▶ **WHAT THE EXERCISE ASKS**: Your answer must consist of every line from the data below that includes the word "NOCCIOLE".

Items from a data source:

═══

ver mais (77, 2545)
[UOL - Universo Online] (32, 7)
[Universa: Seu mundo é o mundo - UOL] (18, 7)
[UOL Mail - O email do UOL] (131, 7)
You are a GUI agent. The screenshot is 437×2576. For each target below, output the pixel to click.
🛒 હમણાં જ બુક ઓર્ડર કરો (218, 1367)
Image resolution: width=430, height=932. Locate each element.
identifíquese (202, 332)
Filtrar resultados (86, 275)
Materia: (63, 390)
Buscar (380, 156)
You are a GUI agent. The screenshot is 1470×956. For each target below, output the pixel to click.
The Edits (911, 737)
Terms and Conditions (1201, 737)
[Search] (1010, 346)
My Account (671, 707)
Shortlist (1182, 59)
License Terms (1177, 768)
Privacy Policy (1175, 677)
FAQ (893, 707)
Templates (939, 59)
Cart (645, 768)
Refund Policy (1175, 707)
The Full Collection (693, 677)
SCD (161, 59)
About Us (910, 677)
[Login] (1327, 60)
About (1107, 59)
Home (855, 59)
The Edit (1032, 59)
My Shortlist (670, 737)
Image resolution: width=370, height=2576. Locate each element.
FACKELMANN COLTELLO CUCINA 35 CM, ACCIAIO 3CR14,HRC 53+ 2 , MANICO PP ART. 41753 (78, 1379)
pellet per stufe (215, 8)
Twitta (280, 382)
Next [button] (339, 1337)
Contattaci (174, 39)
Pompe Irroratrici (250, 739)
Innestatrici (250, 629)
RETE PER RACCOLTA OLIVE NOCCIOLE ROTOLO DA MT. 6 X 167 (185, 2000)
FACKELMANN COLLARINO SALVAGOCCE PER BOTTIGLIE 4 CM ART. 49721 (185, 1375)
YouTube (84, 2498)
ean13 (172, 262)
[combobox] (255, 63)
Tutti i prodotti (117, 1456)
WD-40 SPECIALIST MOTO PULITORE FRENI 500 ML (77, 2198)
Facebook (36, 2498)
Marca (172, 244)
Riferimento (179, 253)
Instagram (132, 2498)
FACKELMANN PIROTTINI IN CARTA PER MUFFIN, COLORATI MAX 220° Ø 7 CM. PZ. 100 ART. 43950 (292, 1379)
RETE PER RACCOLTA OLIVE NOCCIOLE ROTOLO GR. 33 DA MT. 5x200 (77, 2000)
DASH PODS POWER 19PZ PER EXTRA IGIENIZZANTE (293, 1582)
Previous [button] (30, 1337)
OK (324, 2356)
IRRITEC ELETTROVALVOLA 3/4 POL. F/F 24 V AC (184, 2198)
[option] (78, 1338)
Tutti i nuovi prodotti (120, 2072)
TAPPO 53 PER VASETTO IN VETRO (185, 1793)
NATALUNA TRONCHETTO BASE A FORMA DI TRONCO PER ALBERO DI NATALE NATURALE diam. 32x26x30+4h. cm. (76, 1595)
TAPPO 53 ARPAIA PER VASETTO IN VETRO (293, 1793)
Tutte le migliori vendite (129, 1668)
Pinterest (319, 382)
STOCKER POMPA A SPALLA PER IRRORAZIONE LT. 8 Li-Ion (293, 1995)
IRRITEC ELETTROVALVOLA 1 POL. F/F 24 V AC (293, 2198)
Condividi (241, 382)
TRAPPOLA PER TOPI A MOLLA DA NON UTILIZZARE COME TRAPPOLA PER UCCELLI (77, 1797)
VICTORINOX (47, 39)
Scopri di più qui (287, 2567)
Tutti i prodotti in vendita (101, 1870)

═══

▶ **YOUR SOLUTION**:
RETE PER RACCOLTA OLIVE NOCCIOLE ROTOLO DA MT. 6 X 167 (185, 2000)
RETE PER RACCOLTA OLIVE NOCCIOLE ROTOLO GR. 33 DA MT. 5x200 (77, 2000)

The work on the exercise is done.